Богдан вздрогнул, но не обернулся.
– Да хорош, Беня, не игнорируй меня, – продолжил тот же голос. – Это невежливо.
Богдан нахмурился. Периферийным зрением он заметил, что человек у двери тоже раздет по пояс и смотрит в соседнее зеркало.
– Ты можешь просто не появляться? – спросил Богдан. – Ты мне не нужен. Совсем.
– Да мне плевать.
Жилка на лбу забилась сильнее. На щеках проступили красные пятна.
– Я от тебя сегодня избавлюсь! – пригрозил Богдан.
– Вот ты какой… Что, собрался к своей психологичке?
– Не твое дело.
– Красотка она. Я бы ей вдул. Люблю шоколадок, у них формы классные. Но я не пробовал никогда. А ты?
Богдан проигнорировал вопрос. Он тоже не пробовал.
– И ножки у нее шикарные. Каблучки, все дела… – Голос стал хриплым и вкрадчивым, послышалось жужжание электробритвы. – Молодец, брат, хороший вкус. Что наденешь?
Богдан медленно про себя досчитал до десяти, не отрываясь смотря в серые глаза собственного отражения в зеркале. Вот-вот хрустнут зубы, настолько сильно он сжал челюсть. Вот-вот исчезнут зрачки, настолько они сузились, будто кто-то направил фонарик в лицо.
– Китель надену, – сипло выдавил Богдан.
– Да пофигу ей на твои полковничьи погоны! И в кителе жарко будет, девятое августа на дворе, окстись, брат, – спокойно произнес голос. – У тебя в общаге рубашка есть и джинсы. Надень их. Ты на свидание идешь же, а не на парад.
– Это не свидание. Это сеанс психотерапии.
– И туалетная вода, помнишь? Только чуть-чуть, не лей на себя все.
– Нет у меня туалетной воды.
– Есть-есть. В рюкзаке сером, где дневник твой валяется.
– Точно. Не подлизывайся, я от тебя все равно избавлюсь.
– Тебе духу не хватит.
– Ты уже две недели ошиваешься здесь. Бесишь меня, гадости говоришь. – Богдан смотрел в зеркало и кусал щеки изнутри.
Ни разу с самого начала разговора он не решился перевести взгляд на собеседника.
– Во-первых, не гадости. Правду я говорю. – Голос прозвучал обиженно. – Во-вторых, чтобы Тайка меня прогнала, ты должен все-все ей рассказать. Как дело обстоит. Как мы с тобой общаемся. Только она тебе тогда вряд ли ответит взаимностью.

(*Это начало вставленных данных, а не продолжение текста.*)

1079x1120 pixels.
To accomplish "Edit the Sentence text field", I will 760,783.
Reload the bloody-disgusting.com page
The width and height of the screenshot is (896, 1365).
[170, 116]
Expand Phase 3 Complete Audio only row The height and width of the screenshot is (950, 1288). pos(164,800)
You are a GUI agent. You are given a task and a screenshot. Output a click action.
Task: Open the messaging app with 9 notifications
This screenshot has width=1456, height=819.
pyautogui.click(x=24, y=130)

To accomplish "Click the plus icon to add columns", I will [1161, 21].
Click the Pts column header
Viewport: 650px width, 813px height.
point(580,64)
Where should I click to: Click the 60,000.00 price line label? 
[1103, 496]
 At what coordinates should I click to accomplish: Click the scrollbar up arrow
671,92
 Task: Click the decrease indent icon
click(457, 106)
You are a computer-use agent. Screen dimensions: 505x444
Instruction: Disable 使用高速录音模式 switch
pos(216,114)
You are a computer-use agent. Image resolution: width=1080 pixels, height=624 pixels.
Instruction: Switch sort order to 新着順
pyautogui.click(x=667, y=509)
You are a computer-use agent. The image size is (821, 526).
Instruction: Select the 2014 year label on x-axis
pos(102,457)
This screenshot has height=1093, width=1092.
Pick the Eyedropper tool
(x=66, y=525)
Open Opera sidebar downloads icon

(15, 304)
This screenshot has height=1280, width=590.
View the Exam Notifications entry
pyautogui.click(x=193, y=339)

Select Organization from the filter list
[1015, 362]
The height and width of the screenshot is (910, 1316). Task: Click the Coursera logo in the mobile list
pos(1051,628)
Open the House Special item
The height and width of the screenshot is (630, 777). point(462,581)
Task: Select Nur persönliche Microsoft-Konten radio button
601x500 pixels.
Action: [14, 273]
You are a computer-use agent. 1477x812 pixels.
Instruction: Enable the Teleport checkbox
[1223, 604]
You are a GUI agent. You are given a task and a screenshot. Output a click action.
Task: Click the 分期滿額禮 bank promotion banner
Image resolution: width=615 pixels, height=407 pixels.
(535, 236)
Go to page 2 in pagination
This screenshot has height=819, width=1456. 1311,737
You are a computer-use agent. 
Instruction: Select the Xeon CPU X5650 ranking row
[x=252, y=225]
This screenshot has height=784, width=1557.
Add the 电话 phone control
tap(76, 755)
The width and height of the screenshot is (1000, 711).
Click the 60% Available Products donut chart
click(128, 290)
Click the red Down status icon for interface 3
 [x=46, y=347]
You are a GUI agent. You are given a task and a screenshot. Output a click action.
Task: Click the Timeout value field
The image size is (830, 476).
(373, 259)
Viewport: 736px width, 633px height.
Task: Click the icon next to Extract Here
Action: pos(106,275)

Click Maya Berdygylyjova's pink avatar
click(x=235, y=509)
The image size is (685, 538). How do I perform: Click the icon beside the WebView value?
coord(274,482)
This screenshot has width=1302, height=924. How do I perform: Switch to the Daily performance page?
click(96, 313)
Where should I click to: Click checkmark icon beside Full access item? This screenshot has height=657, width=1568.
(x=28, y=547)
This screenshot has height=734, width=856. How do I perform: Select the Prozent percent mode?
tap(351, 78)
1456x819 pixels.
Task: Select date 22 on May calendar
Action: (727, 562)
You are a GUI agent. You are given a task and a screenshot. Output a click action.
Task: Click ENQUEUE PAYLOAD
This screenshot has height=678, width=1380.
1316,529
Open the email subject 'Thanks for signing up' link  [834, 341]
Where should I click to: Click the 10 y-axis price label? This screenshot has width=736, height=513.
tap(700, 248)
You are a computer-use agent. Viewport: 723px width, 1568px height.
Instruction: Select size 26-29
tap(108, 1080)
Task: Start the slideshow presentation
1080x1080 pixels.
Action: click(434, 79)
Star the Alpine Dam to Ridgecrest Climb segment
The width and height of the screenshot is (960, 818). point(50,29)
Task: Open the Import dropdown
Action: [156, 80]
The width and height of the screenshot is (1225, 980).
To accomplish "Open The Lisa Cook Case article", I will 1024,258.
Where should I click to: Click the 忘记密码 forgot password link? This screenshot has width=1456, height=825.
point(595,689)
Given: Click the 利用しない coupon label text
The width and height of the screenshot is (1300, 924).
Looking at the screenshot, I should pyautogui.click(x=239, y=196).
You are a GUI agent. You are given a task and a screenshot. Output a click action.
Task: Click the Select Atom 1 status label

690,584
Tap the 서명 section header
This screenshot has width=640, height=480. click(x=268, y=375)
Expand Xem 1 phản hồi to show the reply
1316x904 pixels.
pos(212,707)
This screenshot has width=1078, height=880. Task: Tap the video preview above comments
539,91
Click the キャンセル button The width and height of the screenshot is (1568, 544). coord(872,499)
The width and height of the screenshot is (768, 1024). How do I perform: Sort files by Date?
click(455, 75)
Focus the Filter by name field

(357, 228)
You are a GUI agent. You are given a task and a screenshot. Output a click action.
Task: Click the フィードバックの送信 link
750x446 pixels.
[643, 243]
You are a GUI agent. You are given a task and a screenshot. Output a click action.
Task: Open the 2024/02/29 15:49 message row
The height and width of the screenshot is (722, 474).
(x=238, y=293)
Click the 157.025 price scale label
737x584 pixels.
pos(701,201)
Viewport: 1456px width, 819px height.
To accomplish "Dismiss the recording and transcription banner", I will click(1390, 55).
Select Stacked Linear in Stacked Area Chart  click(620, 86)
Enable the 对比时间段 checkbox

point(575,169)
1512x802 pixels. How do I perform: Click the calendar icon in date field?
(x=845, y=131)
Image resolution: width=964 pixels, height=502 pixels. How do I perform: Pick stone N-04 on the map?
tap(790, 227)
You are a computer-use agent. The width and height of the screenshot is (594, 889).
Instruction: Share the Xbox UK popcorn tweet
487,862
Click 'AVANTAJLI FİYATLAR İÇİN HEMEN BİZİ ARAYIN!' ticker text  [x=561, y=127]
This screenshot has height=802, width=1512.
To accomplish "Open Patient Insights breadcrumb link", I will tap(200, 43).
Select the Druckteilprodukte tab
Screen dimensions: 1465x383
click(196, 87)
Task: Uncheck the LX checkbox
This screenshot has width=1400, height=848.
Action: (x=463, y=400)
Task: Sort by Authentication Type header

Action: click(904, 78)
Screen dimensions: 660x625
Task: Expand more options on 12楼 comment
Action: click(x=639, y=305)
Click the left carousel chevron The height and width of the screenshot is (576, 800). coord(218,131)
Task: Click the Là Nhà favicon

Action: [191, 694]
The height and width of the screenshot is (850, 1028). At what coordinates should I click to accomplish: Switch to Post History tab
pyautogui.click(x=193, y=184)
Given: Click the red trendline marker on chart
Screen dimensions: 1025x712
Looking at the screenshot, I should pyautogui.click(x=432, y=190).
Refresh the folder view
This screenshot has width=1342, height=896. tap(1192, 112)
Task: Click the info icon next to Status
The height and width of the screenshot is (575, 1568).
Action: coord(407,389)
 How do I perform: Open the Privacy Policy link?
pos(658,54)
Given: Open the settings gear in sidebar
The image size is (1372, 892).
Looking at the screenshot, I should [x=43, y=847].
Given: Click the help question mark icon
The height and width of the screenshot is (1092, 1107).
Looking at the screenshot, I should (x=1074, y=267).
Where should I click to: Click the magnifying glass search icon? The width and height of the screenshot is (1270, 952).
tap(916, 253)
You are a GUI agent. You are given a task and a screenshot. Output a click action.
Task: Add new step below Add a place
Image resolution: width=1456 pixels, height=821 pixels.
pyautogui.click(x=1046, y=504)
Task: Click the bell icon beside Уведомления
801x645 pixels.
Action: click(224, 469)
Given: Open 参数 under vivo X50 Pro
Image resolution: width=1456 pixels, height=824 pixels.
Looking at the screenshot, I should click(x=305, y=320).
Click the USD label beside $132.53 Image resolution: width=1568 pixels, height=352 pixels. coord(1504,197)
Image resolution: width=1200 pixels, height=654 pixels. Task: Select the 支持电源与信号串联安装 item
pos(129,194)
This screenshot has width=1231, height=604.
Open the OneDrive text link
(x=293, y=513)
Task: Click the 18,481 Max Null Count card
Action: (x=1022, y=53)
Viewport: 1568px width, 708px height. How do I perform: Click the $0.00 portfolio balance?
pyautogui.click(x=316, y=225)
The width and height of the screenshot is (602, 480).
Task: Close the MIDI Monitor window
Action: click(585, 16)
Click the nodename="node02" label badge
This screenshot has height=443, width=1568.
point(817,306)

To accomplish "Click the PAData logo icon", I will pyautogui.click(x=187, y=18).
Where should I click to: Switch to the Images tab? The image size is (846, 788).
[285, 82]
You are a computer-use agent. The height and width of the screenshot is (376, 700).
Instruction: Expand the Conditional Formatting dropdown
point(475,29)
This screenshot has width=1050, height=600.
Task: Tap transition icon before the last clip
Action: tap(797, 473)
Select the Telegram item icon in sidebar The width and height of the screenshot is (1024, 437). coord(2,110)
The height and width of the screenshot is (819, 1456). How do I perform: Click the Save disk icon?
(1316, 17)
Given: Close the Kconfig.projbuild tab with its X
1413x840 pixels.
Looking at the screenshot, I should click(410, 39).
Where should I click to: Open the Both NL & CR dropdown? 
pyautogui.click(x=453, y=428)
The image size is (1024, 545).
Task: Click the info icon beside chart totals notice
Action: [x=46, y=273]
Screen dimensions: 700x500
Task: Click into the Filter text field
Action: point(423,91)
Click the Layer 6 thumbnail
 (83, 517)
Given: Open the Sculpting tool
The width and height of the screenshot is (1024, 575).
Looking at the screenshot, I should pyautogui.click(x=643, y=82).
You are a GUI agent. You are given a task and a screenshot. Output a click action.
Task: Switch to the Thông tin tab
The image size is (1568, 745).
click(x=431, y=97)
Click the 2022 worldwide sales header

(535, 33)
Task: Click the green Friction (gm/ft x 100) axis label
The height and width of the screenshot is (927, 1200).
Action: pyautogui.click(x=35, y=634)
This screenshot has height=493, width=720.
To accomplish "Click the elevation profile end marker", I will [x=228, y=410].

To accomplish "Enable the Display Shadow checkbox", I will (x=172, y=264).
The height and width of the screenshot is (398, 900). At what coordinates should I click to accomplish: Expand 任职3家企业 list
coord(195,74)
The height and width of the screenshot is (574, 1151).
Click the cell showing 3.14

– Помощь Таисии мне не нужна, чтобы от тебя избавиться.
– Кому ты чешешь, брат! Ты уже неделю таблетки не пьешь. А я – вот он!
Богдан наконец-то развернулся. В нескольких метрах от него стоял молодой человек. Поджарый, симпатичный. Вертел в руках такую же, как и у Богдана, электробритву. Те же берцы. Те же штаны. Та же татуировка с ангелом на предплечье. Шрам на нижней губе. Черный ежик волос. Стоял грудь колесом, раскачиваясь на каблуках и высоко подняв подбородок. Смотрел прямо в глаза, испытующе, не моргая, едва заметно улыбаясь.
– Наверное, я это заслужил, – тихо произнес Богдан.
– Да ладно тебе, брат, – ответил двойник. – Все хорошо же. Ты вон красавчик какой. Полковник. Герой Российской Федерации. А тут только программисты, чахлые задроты, и коллеги твои, уродцы похмельные. А мы с тобой вон какие орлы! Помнишь, нас даже на календарь фотографировали? У Тайки по ляжкам потечет, вся твоя будет.